___ RECORDED INFORMATION ___

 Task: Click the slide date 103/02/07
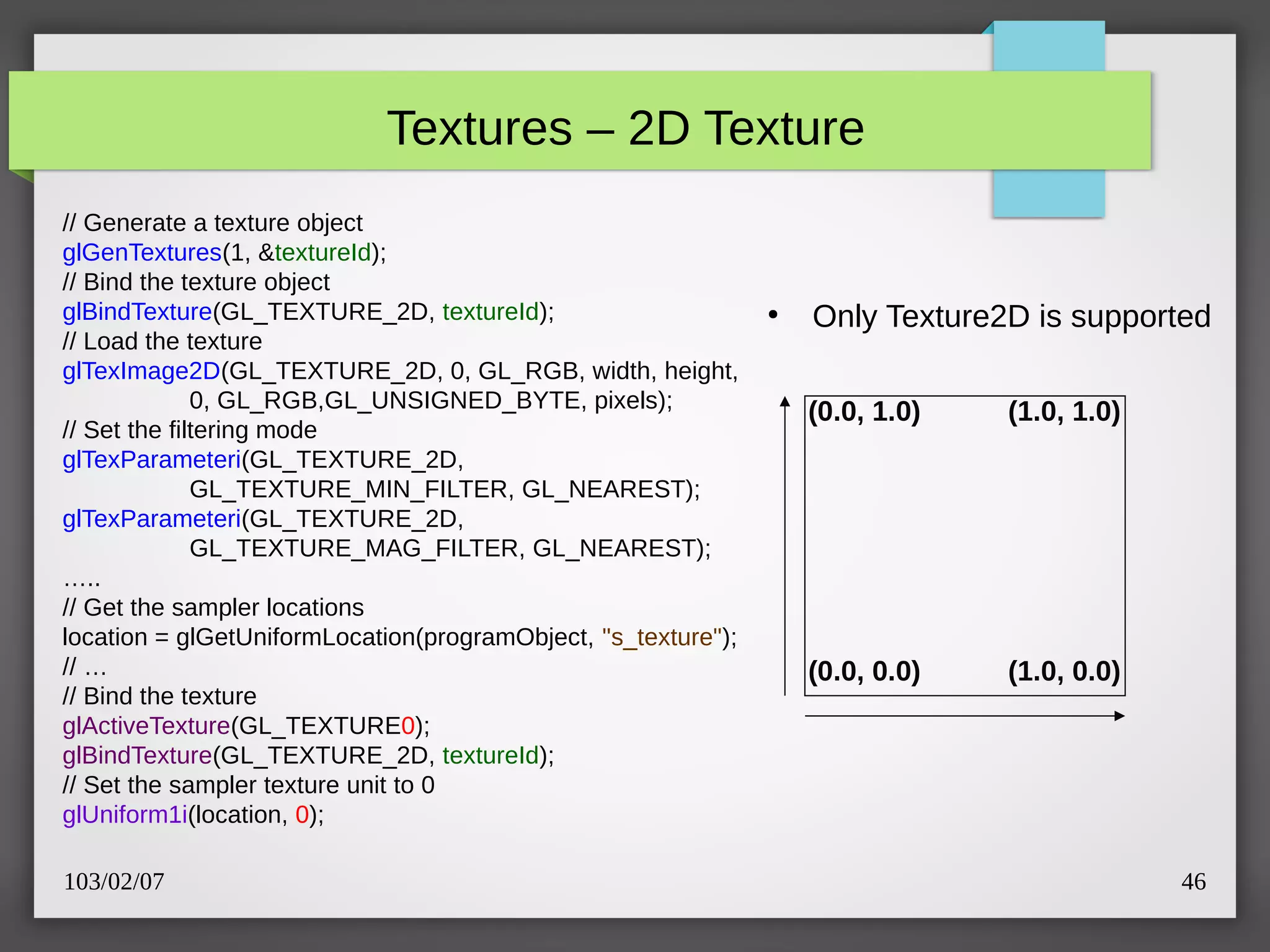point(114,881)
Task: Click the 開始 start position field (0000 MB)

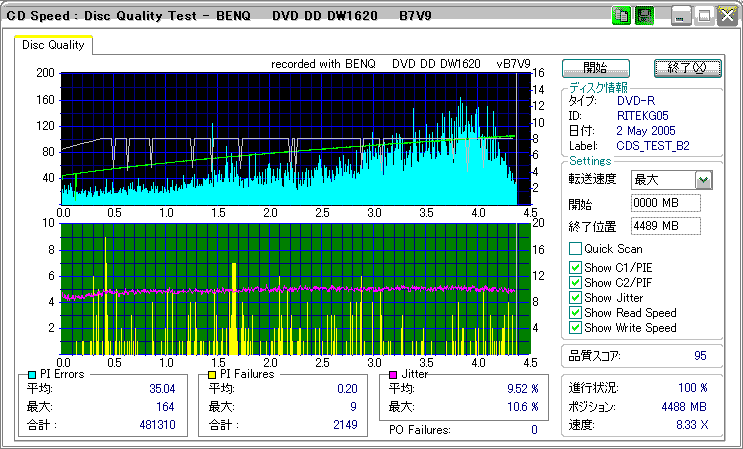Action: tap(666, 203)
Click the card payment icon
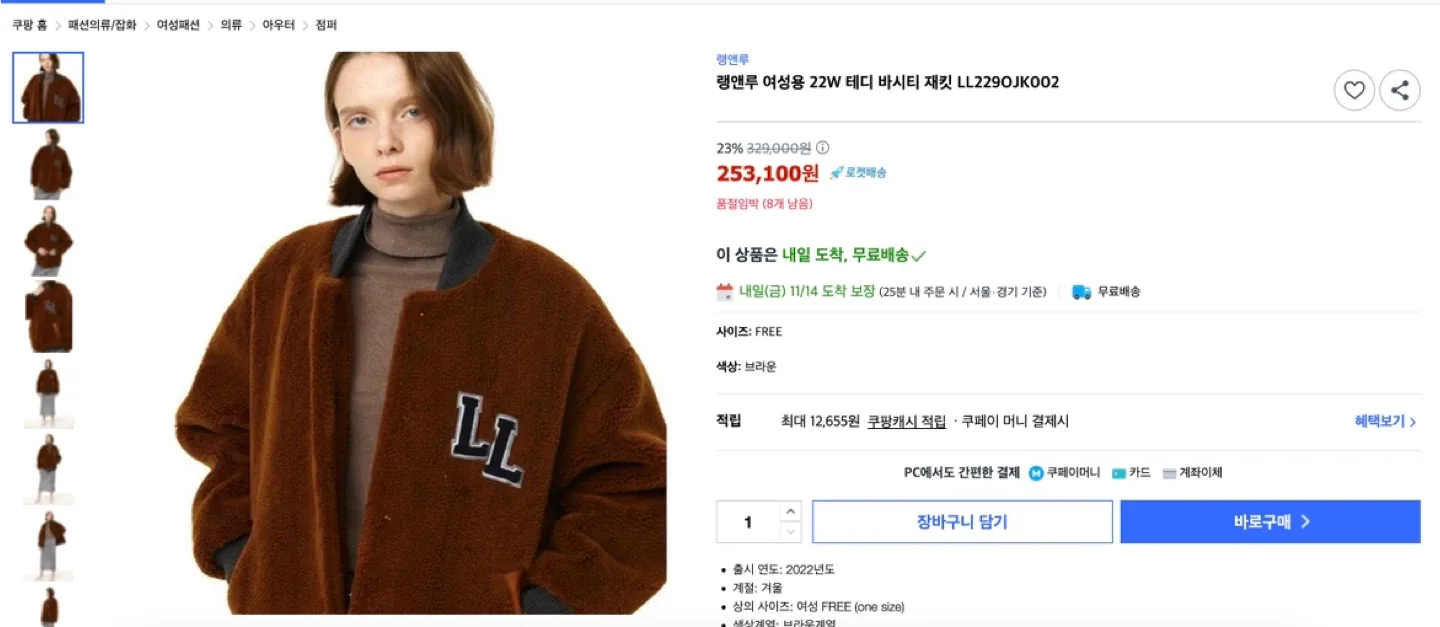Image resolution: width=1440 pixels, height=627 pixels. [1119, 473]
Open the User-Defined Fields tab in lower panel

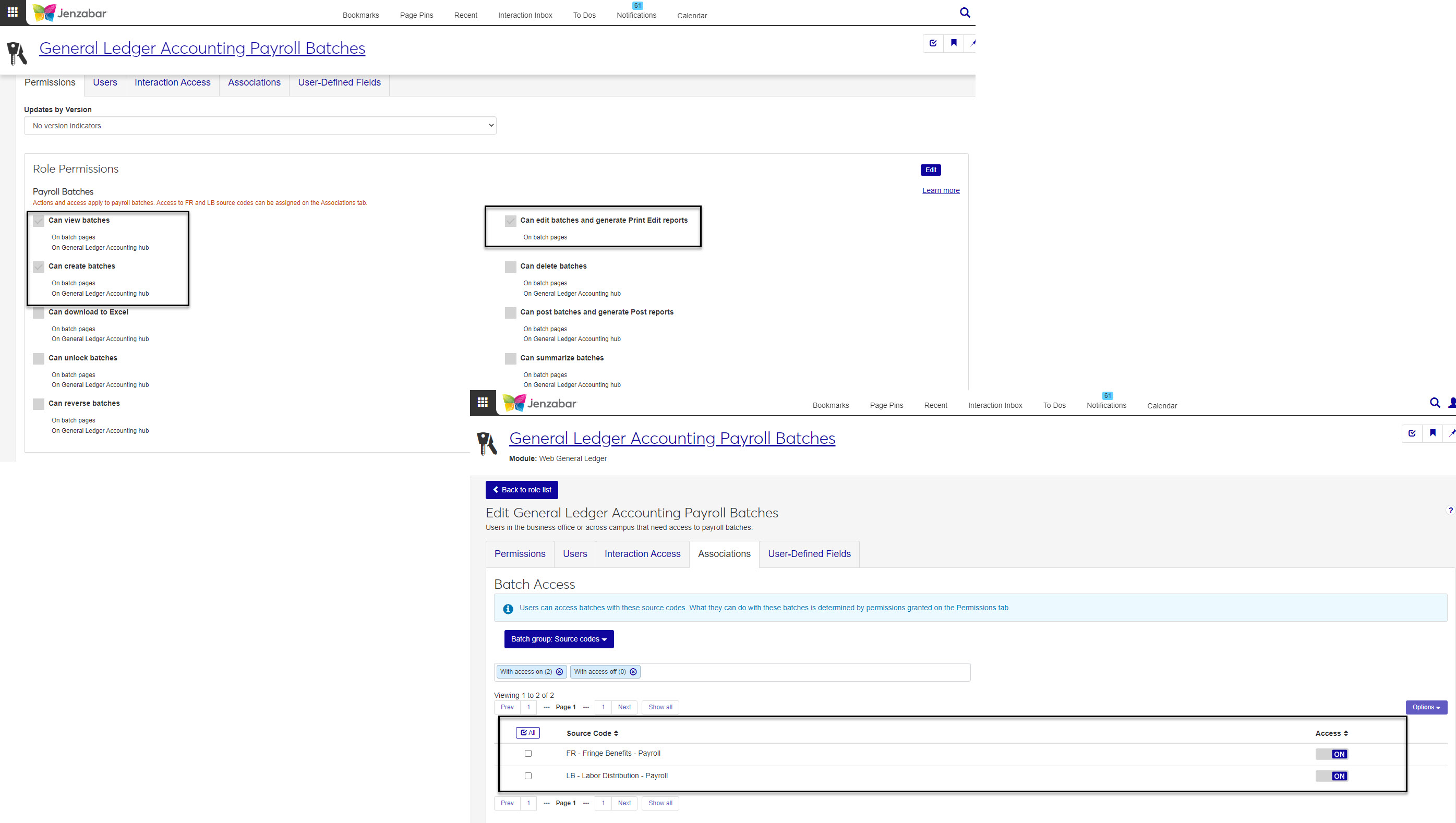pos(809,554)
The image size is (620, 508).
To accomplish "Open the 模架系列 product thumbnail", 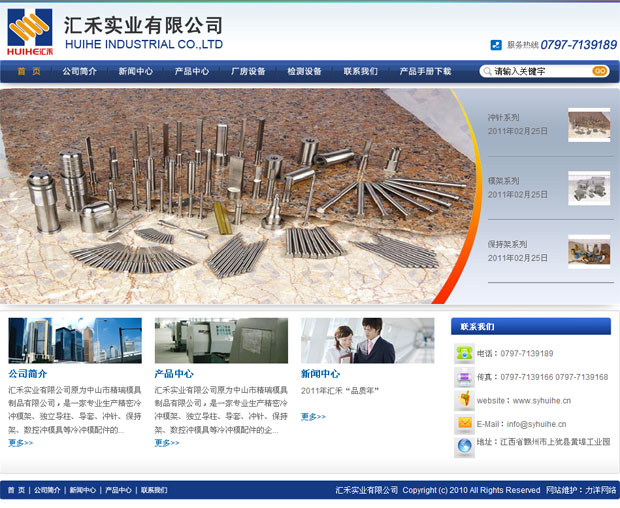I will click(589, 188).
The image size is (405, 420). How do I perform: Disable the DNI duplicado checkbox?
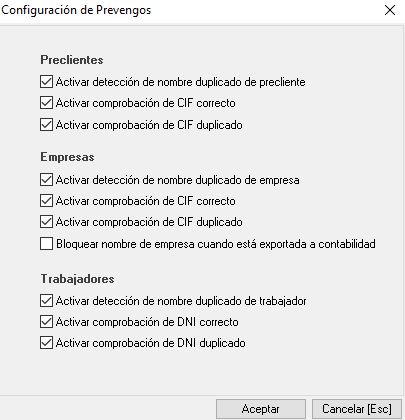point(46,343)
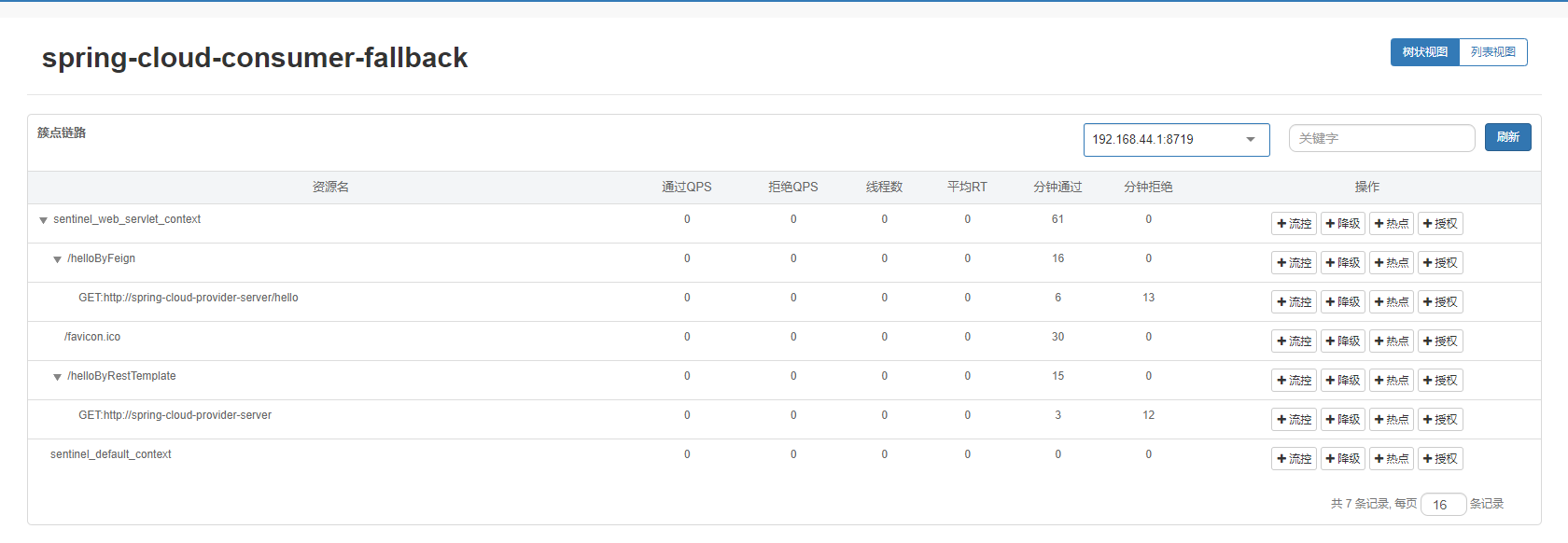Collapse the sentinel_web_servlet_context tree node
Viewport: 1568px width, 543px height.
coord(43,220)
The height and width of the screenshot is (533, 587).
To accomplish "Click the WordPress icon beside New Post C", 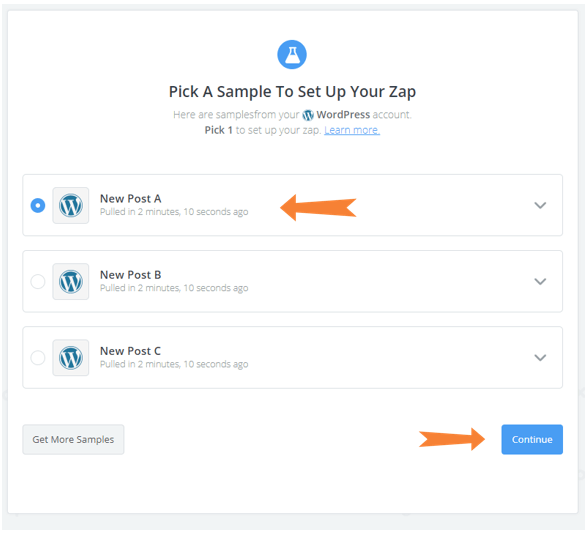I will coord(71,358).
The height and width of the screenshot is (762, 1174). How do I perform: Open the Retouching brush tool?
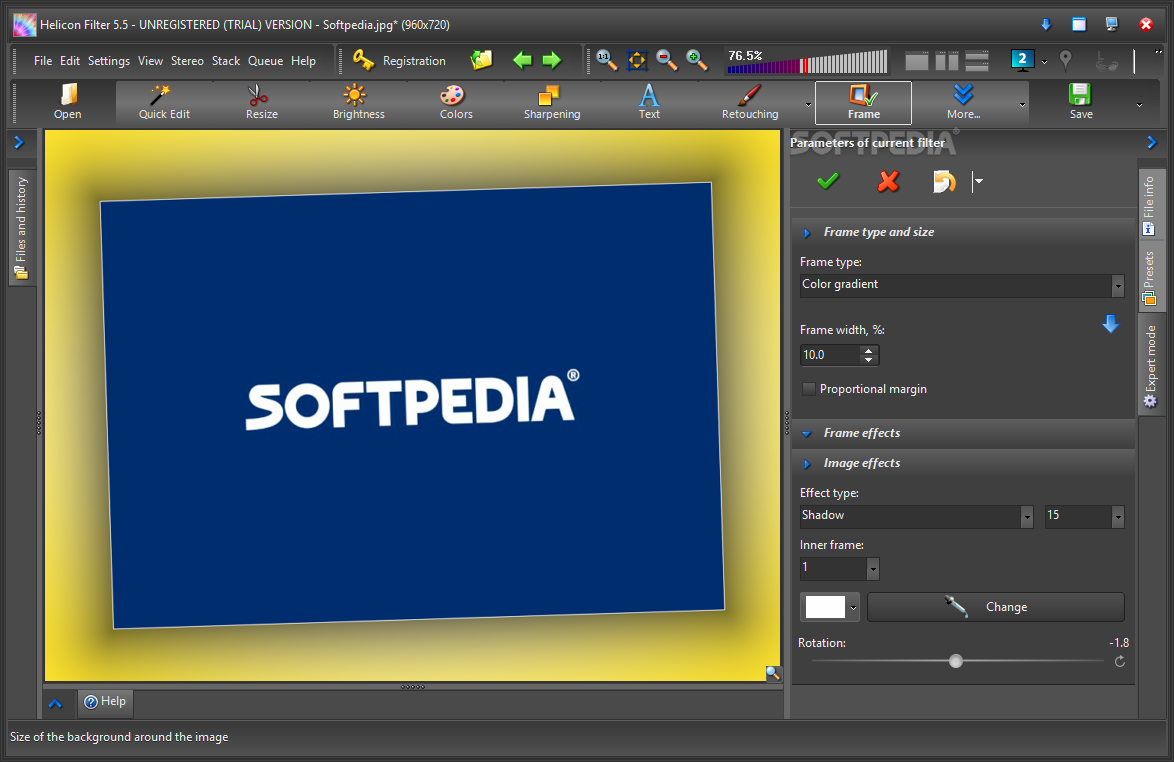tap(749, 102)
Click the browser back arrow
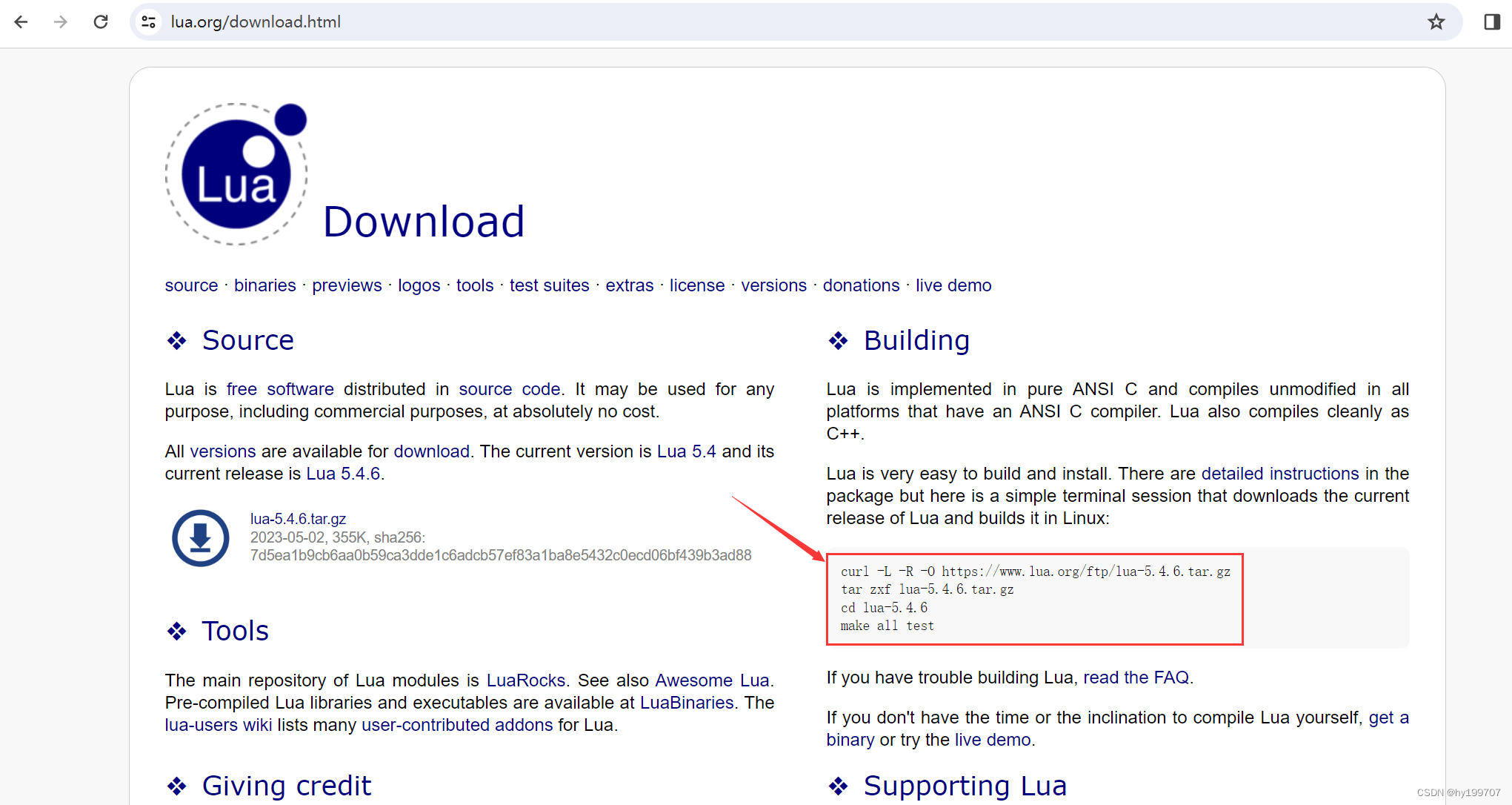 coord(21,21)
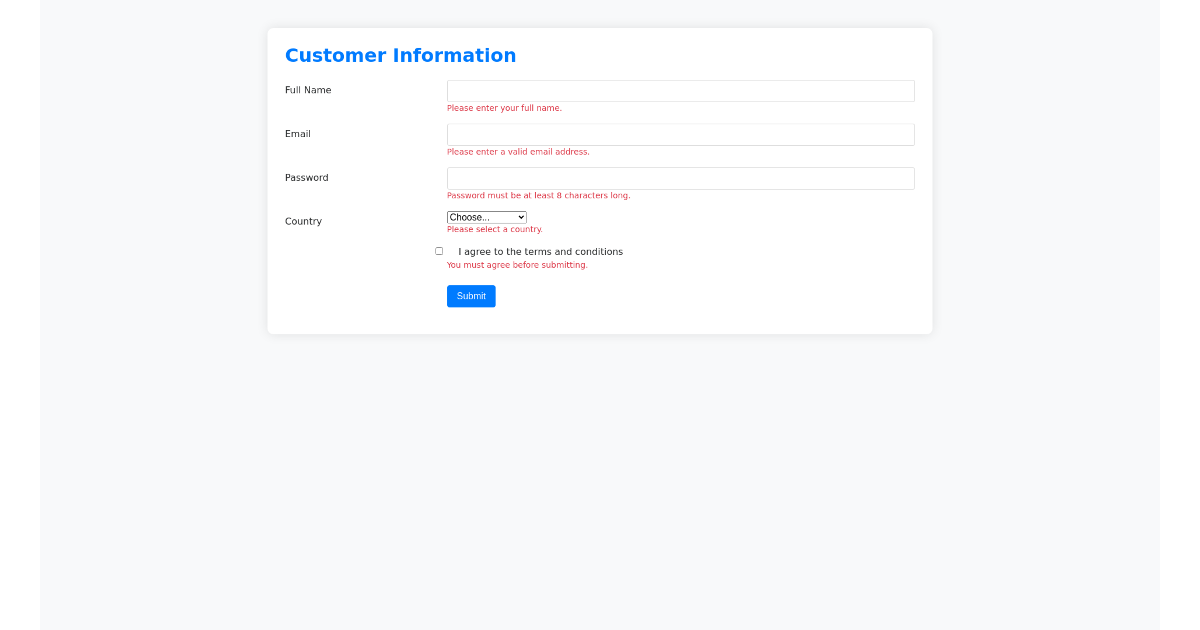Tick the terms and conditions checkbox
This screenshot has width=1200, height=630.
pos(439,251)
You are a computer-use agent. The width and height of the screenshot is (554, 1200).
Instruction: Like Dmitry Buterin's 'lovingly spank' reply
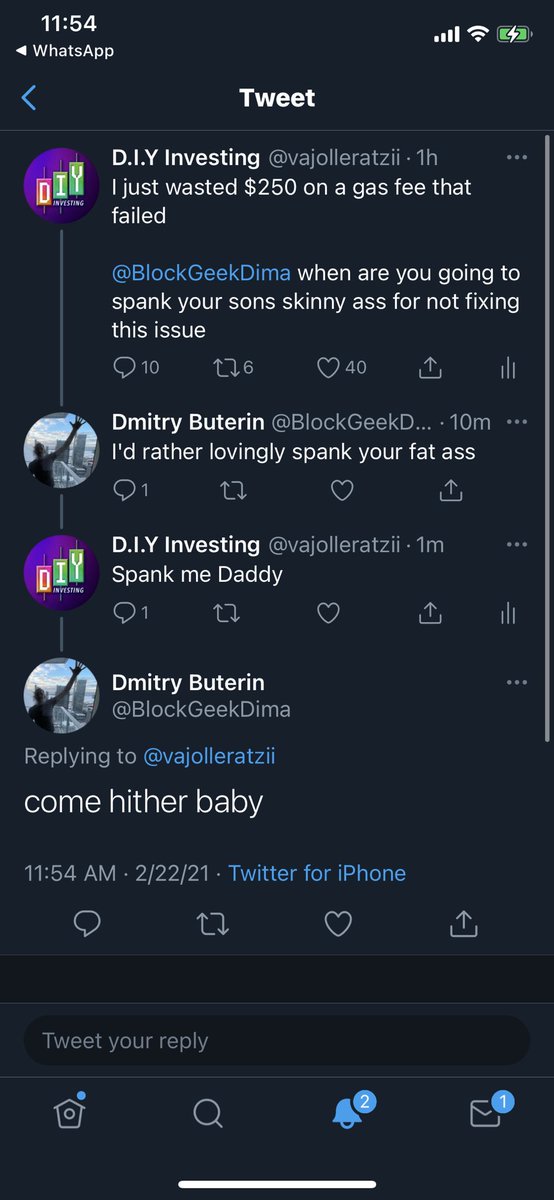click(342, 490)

___

__TASK TO COMPLETE__. Reproduce the items word for word, from the line containing "You are a computer-use" through the end of the items, and omit the pictures.

__TASK RESULT__.
You are a computer-use agent. The width and height of the screenshot is (554, 1200).
Instruction: Like Dmitry Buterin's 'lovingly spank' reply
click(342, 490)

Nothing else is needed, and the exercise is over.